Further, 10 g of the obtained encapsulating material for an organic EL display device was placed in a high vessel and allowed to stand in a constant temperature and humidity chamber at 25 DEG C and 50% RH for 24 hours. Then, using a Karl Fischer apparatus under conditions of 25 DEG C and 50% RH The water content of the encapsulant for the organic EL display device was measured. As the high vessel vessel, BHB-160 (manufactured by Kinki Corp.) was used, and as the Karl Fischer apparatus, MKC-710S (manufactured by Kyoto Electronics Co., Ltd.) was used. The moisture content was measured for an encapsulant immediately after it was allowed to stand for 24 hours and then taken out from the thermo-hygrostat (within 30 minutes).

The resulting encapsulating material for an organic EL display device was cleaned with alkali by using an ink jet ejecting device ("NanoPrinter 500" manufactured by MicroJet Co., Ltd.) in an amount of 30 picoliters and subjected to alkali washing ("AN100" ). The ink jet discharging property was evaluated as &quot;? &Quot; when the liquid droplets were normally ejected from the inkjet nozzles and landed on the substrate, and &quot; x &quot; IJH-30 (manufactured by IJT Co., Ltd.) was used as the ink-jet application head, and ink-jet application was performed without heating (head temperature 25 캜).

(Experimental Example 2)

An encapsulating agent for an organic EL display device same as that prepared in Experimental Example 1 was prepared.

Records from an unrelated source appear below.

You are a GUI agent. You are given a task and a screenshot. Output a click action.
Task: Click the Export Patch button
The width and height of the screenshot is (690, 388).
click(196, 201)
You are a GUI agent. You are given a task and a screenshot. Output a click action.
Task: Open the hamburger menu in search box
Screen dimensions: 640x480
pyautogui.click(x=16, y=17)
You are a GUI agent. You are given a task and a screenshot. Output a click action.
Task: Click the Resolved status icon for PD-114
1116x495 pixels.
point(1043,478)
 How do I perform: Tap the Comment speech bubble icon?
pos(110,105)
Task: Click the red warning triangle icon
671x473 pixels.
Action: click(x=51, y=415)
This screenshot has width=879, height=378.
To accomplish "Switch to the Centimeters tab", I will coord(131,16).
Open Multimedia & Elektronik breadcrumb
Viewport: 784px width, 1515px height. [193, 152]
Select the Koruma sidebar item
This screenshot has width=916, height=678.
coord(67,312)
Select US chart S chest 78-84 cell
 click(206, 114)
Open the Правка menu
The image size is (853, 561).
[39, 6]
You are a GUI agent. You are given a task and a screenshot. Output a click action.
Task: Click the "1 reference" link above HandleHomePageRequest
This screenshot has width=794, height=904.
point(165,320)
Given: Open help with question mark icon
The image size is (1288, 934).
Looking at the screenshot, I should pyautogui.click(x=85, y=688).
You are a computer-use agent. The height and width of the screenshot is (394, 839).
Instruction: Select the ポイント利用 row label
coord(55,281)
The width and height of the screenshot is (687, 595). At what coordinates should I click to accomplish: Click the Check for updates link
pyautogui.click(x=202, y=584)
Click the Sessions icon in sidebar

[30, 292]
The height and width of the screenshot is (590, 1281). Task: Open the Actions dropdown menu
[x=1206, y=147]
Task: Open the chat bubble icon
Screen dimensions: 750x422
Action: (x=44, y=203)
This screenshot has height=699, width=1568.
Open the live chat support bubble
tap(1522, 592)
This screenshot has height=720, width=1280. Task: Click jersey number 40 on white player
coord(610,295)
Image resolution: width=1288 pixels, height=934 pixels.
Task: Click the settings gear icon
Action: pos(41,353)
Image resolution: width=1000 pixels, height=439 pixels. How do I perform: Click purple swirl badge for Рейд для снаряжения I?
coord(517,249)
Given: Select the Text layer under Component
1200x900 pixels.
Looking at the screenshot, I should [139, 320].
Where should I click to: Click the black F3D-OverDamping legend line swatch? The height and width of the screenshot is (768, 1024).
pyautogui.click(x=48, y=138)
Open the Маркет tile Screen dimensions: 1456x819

The inkjet dischargeability was evaluated in the same manner as in Experimental Example 1 except that IJH-30 (manufactured by IJT Co., Ltd.) was used as an inkjet application head and inkjet application was performed while heating (head temperature 60 캜).

Industrial availability

INDUSTRIAL APPLICABILITY According to the present invention, it is possible to provide an encapsulating agent for an organic electroluminescence display element which can be easily applied by an ink-jet method, obtain an organic EL display element excellent in low outgassing property and excellent in reliability. Further, according to the present invention, it is possible to provide a method for producing the encapsulant for an organic EL display device.

Claims (5)

And has a viscosity at 25 占 폚 of 5 to 50 mPa 占 퐏, a surface tension at 25 占 폚 of 15 to 35 mN / m and a viscosity at 25 占 폚 of 50% RH Wherein the moisture content at 25 占 폚 after standing for 24 hours in an environment of not more than 1000 ppm. As an encapsulating agent for an organic EL display element used for coating by an ink-jet method,
Wherein the water content of the polymerizable compound and the polymerization initiator at 25 占 폚 after standing for 24 hours at 25 占 폚 and 50% RH is 1000 ppm or less. 3. The method according to claim 1 or 2,
Wherein the polymerizable compound contains 20 to 90 parts by weight of a compound having a content of oxygen atoms in the molecule of 30% or less in 100 parts by weight of the total polymerizable compound. The method according to claim 1, 2, or 3,
Wherein the solvent contains no solvent or the content of the solvent is 0.05% by weight or less. A method of producing an encapsulating material for an organic EL display device according to any one of claims 1 to 3,
And a dehydrating step of exposing the mixture containing the polymerizable compound and the polymerization initiator and / or the thermosetting agent to an environment of 10 占 폚 to 100 占 폚 and 0.1 MPa or less for 15 minutes or more.